# Possibly best Aire I ever found. French pyreenees



## runnach (Oct 26, 2016)

I am having a good old reminisce today and thinking about my time in France. St Pierre St Martin is a ski resort but in the summer open to campers. The time I was there the aire free ehu water and black waste disposal, expect sheep and cows with bells on as your neighbours.

Sadly photos on another lap top I need to resurrect somehow and store to a usb stick but I did find one pic of the view.....well not exactly a pic more a quick water colour sketch 




The little hut in the foreground is where the local farmer makes fromage de chevre( goat cheese) ..his hands black as the ace of spades but with that view who cares didn't kill me 

Channa


----------



## witzend (Oct 26, 2016)

Passed thru in Sept didn't see your aire but lovely views had lunch in town carpark spent the night here 42.969801  -0.766743
Google Maps nite sky was great pity about the cloud in the morning


----------



## Canalsman (Oct 26, 2016)

witzend said:


> Passed thru in Sept didn't see your aire but lovely views had lunch in town carpark spent the night here 42.969801  -0.766743
> Google Maps nite sky was great pity about the cloud in the morning



This is the aire that is listed in the France POIs:

Google Maps

I have added the car park on the Col - thank you


----------



## barryd (Oct 26, 2016)

I remember that one.  If your there in summer there is a further car park you can use a bit further along off the road.  The hookup and water was out of action when we were there late August.

• _Given material_
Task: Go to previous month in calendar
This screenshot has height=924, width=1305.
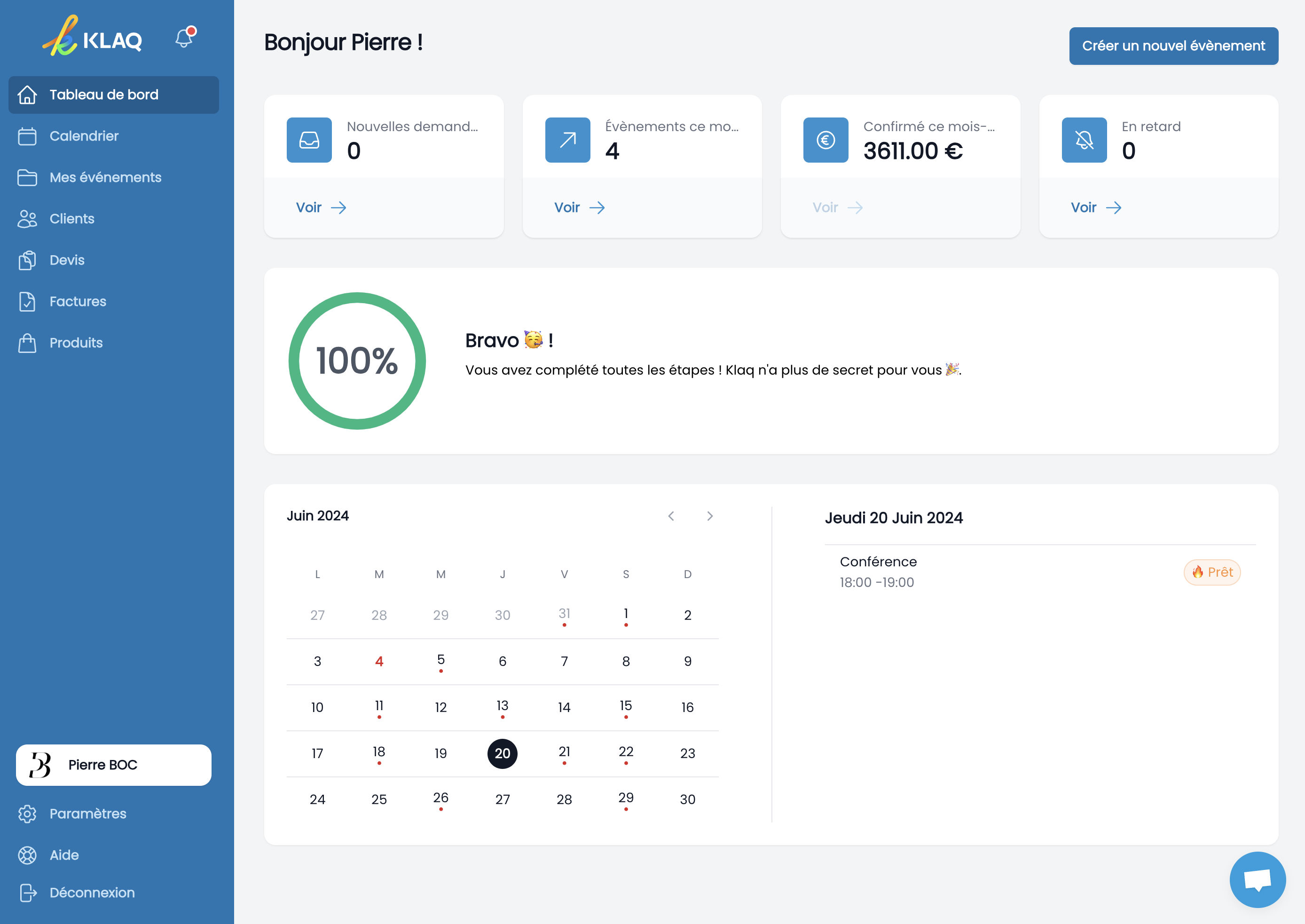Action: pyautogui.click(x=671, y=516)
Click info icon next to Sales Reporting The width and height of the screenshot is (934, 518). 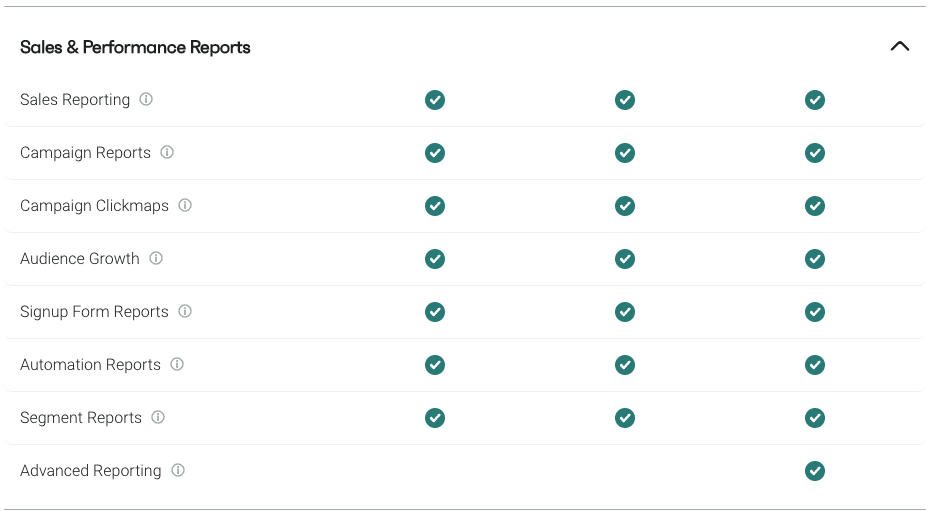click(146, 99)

• _Required tasks_
1) In the forum thread about the Pyrenees aire, what is the little hut in the foreground of the sketch used for?
2) Continue the forum thread about the Pyrenees aire from where it stops.

• _Results for each task_
1) It is where the local farmer makes fromage de chevre (goat cheese).

2)
I remember the farmer and the cheese. Tried a bit. I would give it a swerve if I were you. 

IT was in the hills above there when walking we encountered one of those Pastu Pyrenean guard dogs.  There are signs about them and your not supposed to approach them as they allegedly grow up almost wild with the flock of sheep they are there to protect.  This one led his flock down the hill right past us, down the valley and down to the farm where he put them (on his own) into a large pen before slouching up to the farmhouse where he was welcomed and cuddled by the farmer before scoffing what looked like a massive roast dinner.  He promptly went for a long kip. 

Favourite aire for me up there would have to be Gavarnie or Lac de Payolle.


----------



## witzend (Oct 26, 2016)

barryd said:


> Favourite aire for me up there would have to be Gavarnie or Lac de Payolle.



 A better option to Lac de Payolle is to drive a little further about 2 km in past the aire to Google Maps  42.936955  0.288083


----------



## barryd (Oct 26, 2016)

witzend said:


> A better option to Lac de Payolle is to drive a little further about 2 km in past the aire to Google Maps  42.936955  0.288083



Thanks.  Yes we found that bit. In fact we went right up that valley on the bike.  There were vans all over the place.  We stopped by the stream about three hundred yards before the lake.


----------



## Canalsman (Oct 27, 2016)

witzend said:


> A better option to Lac de Payolle is to drive a little further about 2 km in past the aire to Google Maps  42.936955  0.288083



Nice spot ... I've added it to the France POIs  

Thanks!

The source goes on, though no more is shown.